### INSTRUCTIONS TO FOLLOW:
Find how many lines in the data below include the word "will", then write only that number.

Saved entries:
== Segment start ==

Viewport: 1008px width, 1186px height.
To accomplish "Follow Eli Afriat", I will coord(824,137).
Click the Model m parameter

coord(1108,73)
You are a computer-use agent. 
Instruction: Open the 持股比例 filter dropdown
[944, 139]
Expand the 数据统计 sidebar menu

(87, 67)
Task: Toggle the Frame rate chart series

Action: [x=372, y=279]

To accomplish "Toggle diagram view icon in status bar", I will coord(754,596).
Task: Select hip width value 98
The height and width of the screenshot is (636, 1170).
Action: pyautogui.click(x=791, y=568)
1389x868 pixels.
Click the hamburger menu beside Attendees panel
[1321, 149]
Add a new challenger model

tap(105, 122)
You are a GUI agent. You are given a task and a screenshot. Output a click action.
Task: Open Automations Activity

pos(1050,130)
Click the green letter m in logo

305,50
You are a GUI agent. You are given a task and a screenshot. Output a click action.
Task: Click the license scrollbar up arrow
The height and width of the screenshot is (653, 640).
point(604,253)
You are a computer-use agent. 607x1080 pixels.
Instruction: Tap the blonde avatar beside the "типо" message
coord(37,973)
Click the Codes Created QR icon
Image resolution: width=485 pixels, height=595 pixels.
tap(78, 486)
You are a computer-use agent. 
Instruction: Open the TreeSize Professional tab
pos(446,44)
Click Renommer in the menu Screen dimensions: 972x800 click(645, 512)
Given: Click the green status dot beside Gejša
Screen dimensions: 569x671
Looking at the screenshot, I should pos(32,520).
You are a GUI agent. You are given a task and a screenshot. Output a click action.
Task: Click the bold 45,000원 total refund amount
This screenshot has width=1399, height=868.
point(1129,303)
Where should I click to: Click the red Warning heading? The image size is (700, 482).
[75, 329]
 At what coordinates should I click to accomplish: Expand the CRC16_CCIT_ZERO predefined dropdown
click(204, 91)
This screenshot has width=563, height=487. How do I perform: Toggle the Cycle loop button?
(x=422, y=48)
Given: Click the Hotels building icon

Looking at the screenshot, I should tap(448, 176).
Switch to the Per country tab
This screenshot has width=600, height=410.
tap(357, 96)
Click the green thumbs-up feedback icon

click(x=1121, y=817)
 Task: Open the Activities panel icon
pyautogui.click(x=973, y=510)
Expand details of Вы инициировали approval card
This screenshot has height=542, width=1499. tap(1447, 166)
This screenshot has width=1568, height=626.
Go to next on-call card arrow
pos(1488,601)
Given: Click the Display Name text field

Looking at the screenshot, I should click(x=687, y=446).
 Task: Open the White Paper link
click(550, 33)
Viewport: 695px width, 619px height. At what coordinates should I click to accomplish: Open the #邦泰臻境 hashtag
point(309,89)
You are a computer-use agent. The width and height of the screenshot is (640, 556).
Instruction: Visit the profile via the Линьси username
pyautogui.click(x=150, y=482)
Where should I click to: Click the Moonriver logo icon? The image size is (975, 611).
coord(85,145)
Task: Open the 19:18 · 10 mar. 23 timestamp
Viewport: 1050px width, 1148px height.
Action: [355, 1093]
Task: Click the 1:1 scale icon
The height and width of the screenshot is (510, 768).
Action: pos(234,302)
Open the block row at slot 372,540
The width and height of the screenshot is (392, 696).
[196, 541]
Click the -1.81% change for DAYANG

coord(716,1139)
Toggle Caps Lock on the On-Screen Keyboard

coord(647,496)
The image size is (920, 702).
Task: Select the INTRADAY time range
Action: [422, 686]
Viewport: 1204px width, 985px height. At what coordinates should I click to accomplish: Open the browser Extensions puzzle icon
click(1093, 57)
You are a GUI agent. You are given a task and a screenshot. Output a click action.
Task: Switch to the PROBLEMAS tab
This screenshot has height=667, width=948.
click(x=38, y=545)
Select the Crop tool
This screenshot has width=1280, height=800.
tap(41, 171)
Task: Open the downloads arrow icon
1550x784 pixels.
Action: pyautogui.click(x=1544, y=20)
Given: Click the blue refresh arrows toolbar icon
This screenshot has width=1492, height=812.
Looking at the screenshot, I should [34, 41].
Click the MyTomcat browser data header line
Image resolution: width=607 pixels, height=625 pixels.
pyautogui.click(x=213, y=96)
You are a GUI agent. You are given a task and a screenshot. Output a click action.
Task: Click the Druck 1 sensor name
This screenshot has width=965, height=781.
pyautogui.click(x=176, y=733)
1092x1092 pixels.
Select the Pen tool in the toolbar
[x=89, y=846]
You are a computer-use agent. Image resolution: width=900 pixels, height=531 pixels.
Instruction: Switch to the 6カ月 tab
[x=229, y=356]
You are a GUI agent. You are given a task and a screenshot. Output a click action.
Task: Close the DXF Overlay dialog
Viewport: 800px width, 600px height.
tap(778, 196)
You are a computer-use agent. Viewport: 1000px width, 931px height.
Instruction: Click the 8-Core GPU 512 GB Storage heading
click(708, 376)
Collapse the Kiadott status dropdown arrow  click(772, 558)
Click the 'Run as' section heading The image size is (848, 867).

== Segment end ==

### YOUR SOLUTION:
2